### TASK INSTRUCTIONS
Return all lines in the data where the string "computer" can be found.

### SUPPLIED RECORDS
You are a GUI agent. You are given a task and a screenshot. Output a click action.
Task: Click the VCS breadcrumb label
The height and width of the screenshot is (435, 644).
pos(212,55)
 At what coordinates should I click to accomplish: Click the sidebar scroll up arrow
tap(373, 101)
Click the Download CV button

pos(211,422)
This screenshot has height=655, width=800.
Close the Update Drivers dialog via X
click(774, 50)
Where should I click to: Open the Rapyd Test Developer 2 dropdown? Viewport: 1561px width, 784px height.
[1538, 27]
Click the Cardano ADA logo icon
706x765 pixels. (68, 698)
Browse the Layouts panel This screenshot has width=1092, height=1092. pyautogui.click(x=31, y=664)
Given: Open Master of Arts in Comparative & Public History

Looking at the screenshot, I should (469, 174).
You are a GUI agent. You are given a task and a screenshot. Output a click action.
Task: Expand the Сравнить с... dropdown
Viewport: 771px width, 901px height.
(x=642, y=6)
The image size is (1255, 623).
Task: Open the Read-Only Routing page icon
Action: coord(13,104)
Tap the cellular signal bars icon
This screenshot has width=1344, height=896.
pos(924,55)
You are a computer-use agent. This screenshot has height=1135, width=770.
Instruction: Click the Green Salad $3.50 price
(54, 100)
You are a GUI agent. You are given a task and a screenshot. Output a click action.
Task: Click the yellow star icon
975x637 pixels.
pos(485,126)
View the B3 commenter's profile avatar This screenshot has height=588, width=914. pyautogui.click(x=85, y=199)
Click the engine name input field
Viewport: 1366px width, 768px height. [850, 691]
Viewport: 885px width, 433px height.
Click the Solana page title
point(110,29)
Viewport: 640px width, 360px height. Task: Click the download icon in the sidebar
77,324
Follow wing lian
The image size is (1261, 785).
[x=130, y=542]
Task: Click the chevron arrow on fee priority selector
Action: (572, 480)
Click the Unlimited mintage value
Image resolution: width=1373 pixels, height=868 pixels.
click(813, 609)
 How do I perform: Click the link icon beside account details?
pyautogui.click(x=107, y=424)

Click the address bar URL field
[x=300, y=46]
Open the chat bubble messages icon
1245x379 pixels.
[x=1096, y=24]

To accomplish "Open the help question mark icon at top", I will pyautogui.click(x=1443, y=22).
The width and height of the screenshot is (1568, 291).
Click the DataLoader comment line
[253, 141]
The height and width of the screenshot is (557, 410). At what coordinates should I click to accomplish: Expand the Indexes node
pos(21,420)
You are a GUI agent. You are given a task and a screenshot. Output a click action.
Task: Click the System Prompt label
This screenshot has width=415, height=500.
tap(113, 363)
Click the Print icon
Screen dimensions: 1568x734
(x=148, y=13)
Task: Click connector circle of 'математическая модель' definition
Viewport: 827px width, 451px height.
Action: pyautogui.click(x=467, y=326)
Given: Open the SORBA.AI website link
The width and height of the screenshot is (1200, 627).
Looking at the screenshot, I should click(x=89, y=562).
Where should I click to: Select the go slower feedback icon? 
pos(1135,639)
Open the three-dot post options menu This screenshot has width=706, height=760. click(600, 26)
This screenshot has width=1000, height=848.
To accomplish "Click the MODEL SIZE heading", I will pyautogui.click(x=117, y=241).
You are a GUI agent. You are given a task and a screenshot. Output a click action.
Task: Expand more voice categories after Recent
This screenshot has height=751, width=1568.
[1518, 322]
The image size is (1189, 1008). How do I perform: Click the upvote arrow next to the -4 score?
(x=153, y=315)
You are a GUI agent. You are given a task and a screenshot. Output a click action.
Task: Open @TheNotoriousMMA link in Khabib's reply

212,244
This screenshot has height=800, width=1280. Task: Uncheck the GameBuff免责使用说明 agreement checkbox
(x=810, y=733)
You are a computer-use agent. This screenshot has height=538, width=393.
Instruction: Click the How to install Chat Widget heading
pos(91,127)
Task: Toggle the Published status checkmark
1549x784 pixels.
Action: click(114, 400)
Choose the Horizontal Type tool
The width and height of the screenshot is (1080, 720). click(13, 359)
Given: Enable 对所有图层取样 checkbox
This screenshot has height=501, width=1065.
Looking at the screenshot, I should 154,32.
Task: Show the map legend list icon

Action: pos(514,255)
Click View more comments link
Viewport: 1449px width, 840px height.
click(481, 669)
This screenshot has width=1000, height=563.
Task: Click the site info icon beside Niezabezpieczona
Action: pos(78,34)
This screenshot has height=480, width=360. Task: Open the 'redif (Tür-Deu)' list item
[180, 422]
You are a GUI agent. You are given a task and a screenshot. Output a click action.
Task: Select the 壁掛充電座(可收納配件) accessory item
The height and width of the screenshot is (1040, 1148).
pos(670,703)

### WRITTEN SOLUTION
You are a computer-use agent. This screenshot has height=1135, width=770.
You are a computer-use agent. This screenshot has height=538, width=393.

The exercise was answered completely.